For the quarter ended April 30, 2026, C3.ai posted revenue of $51.6 million, exceeding the consensus estimate of $50.23 million. Subscription revenue accounted for $48.4 million, or 94% of total revenue. On a non-GAAP basis, the company reported a loss of $0.33 per share, narrower than the anticipated loss of $0.37 per share. Non-GAAP results exclude restructuring charges and stock-based compensation.
Despite the quarterly beat, the company's outlook for fiscal 2027 raised concerns.

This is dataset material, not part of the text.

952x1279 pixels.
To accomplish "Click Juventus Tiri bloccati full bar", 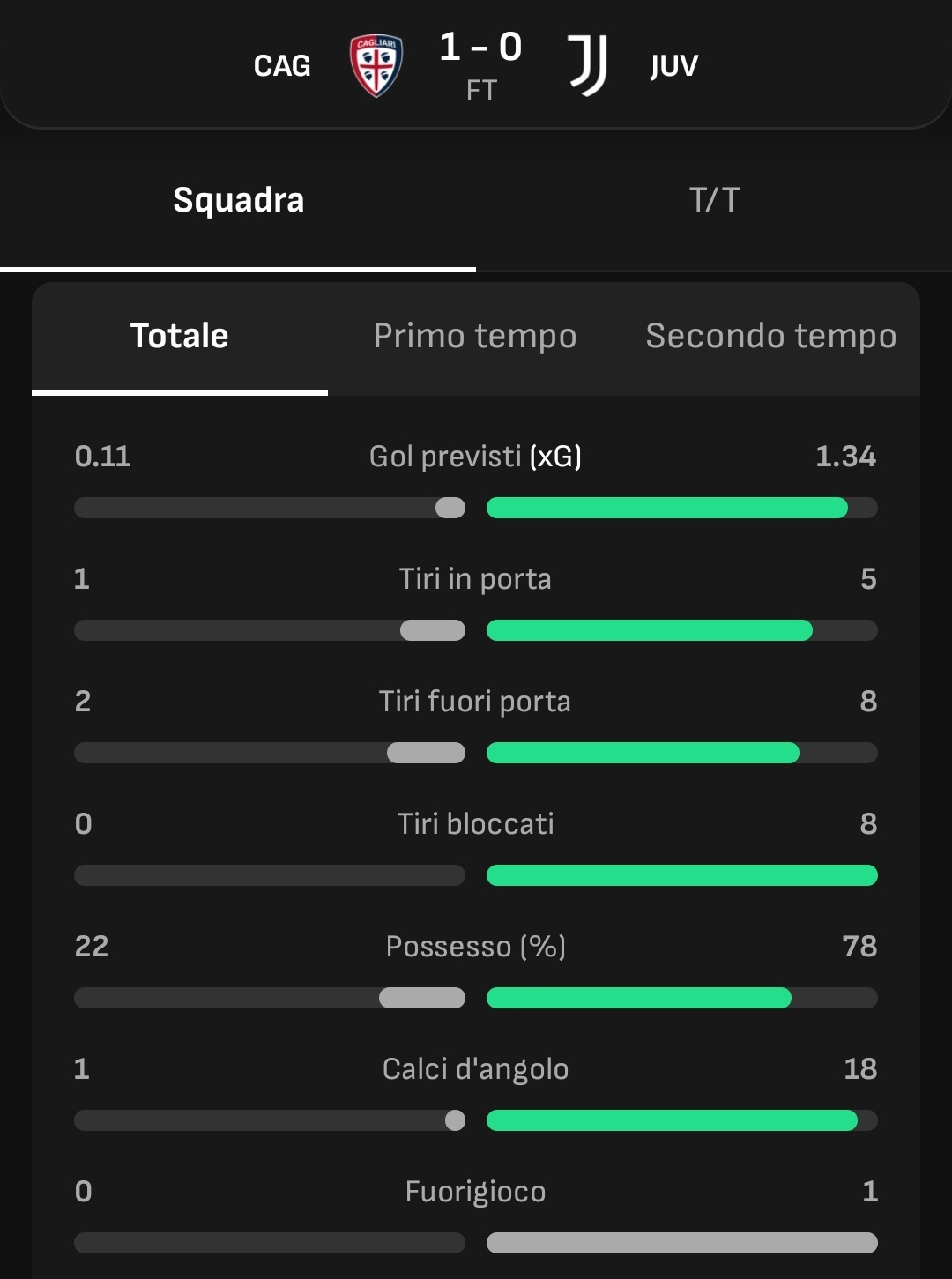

C3.ai guided for full-year revenue in the range of $210 million to $240 million, a decline from the $250.3 million reported in fiscal 2026. The company also projected a non-GAAP operating loss of $128 million to $160 million, an improvement from the $217.8 million loss in fiscal 2026. For the first quarter of fiscal 2027, revenue is expected to be between $50 million and $54 million.
Founder Thomas Siebel has resumed the role of chief executive officer, vowing to restore investor confidence after a challenging year marked by slow sales, layoffs, and executive turnover. Siebel described the company's recent sales performance as "entirely unacceptable" and "surreal," but expressed optimism with a simple "Game on." To demonstrate his commitment, Siebel purchased 6.17 million shares of C3.ai at $11.16 per share. As of June 3, the company reported cash, cash equivalents, and marketable securities totaling $673 million, inclusive of proceeds from that purchase.

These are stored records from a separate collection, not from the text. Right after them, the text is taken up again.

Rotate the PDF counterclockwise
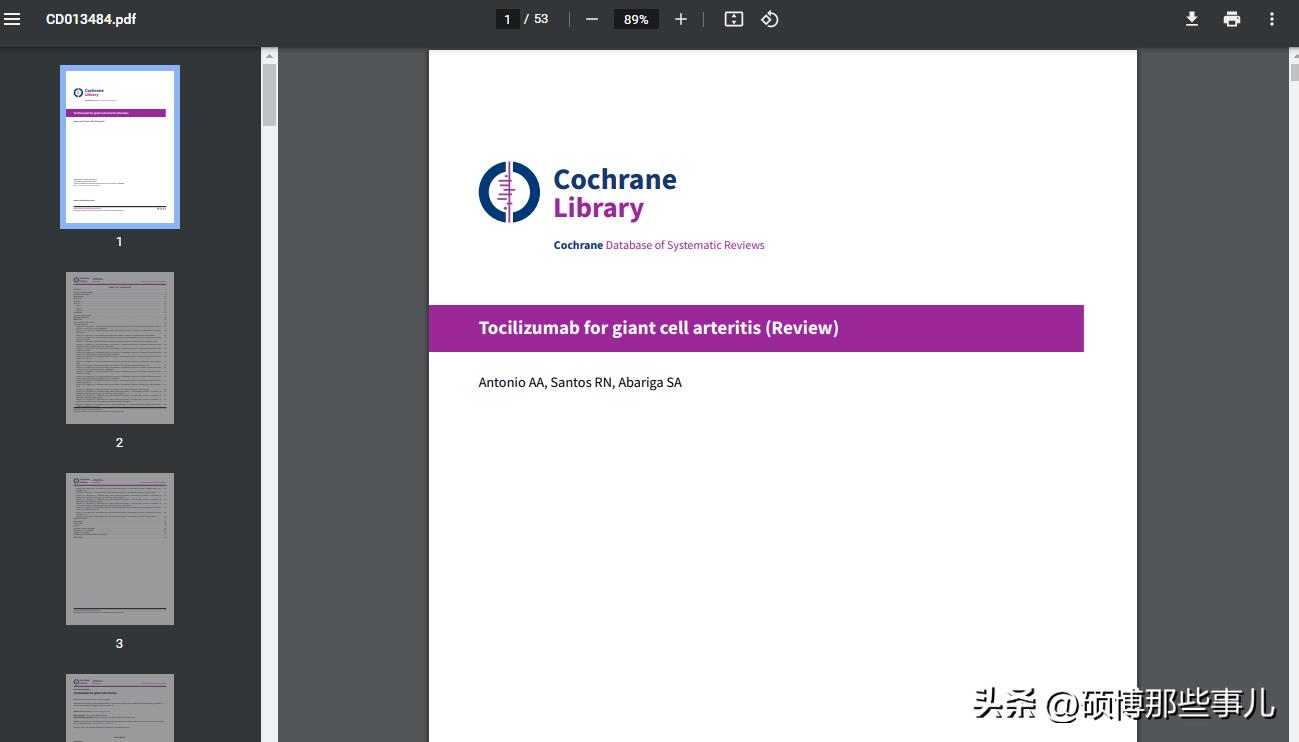Viewport: 1299px width, 742px height. pyautogui.click(x=769, y=18)
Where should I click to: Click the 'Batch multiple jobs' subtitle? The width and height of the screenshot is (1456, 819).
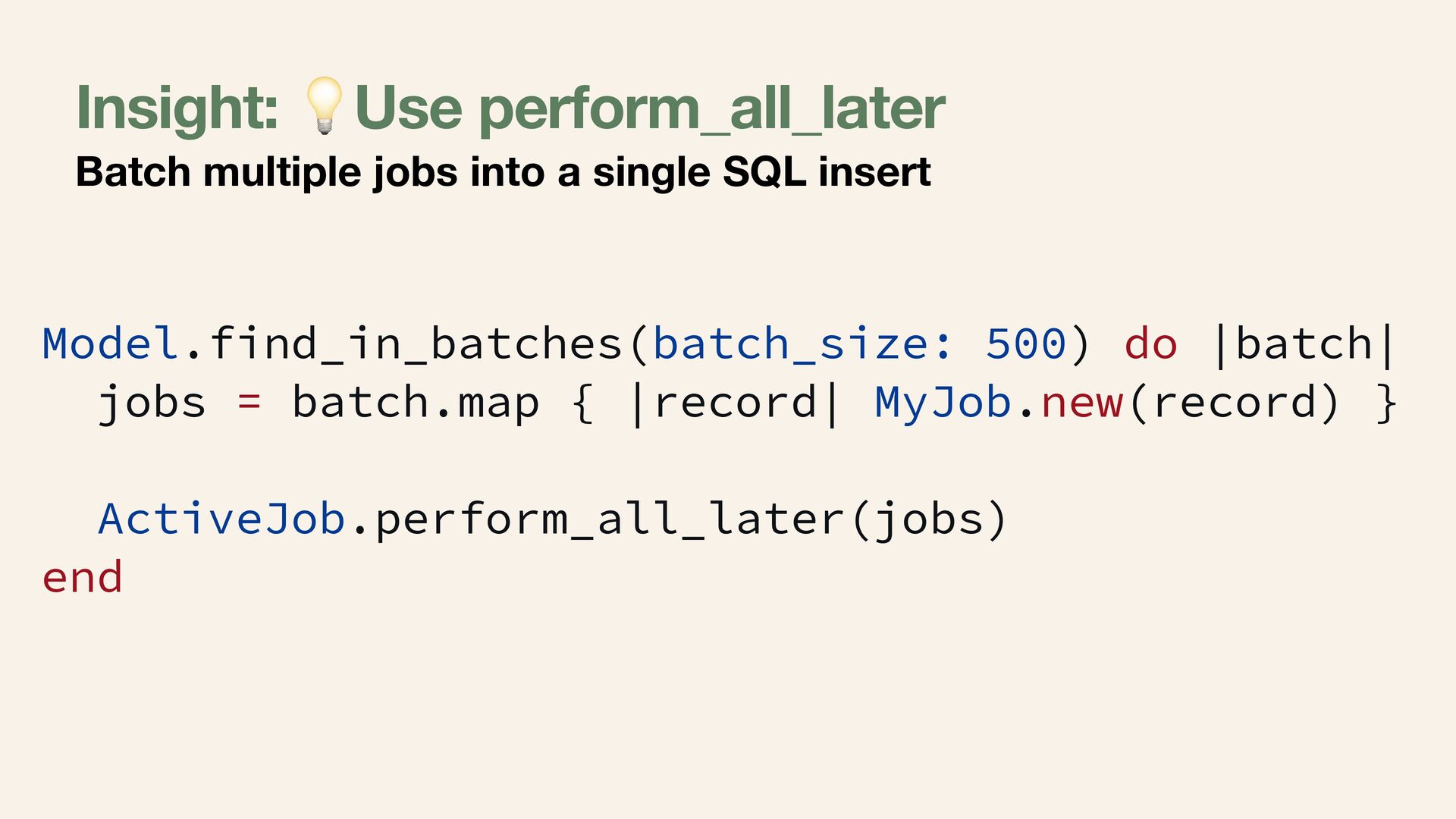pos(266,172)
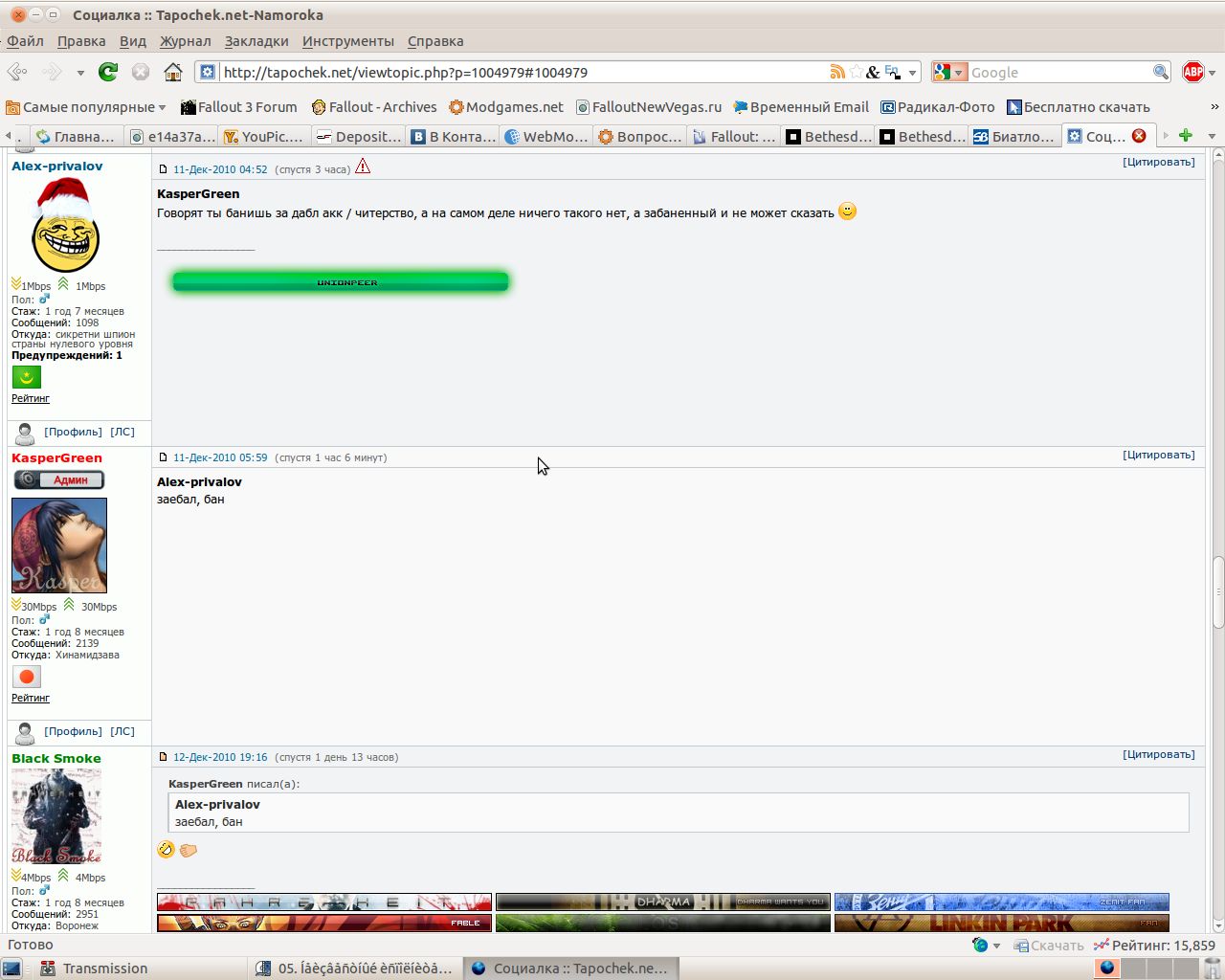Click the warning triangle icon on Alex-privalov's post
The width and height of the screenshot is (1225, 980).
tap(363, 167)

The broader market context added to the pressure. The S&P 500 fell 0.74%, and the Dow Jones Industrial Average declined 1.21% on Wednesday, according to MarketWatch. AI software stocks were particularly weak, with Palantir Technologies (PLTR) dropping 6.6%, Microsoft (MSFT) slipping 3.2%, and SoundHound AI (SOUN) tumbling 8.5%. C3.ai traded on significantly higher volume than usual as earnings anticipation drew increased interest.
C3.ai has been undergoing a major restructuring. In February, Reuters reported that the company was eliminating 26% of its global workforce and targeting a 30% reduction in non-wage expenses by late 2027, following lackluster results and a soft sales forecast. The risk remains that if the new sales team fails to secure contracts, cost-cutting alone may only reduce cash burn without driving sustainable growth.
The company's after-hours bounce offered some respite, but shares remain well below their 52-week high of $30.11. With Siebel back at the helm and a focus on narrowing losses, the question is whether C3.ai can transition from cost-cutting to genuine revenue expansion. Investors may be running out of patience as the company navigates this critical juncture.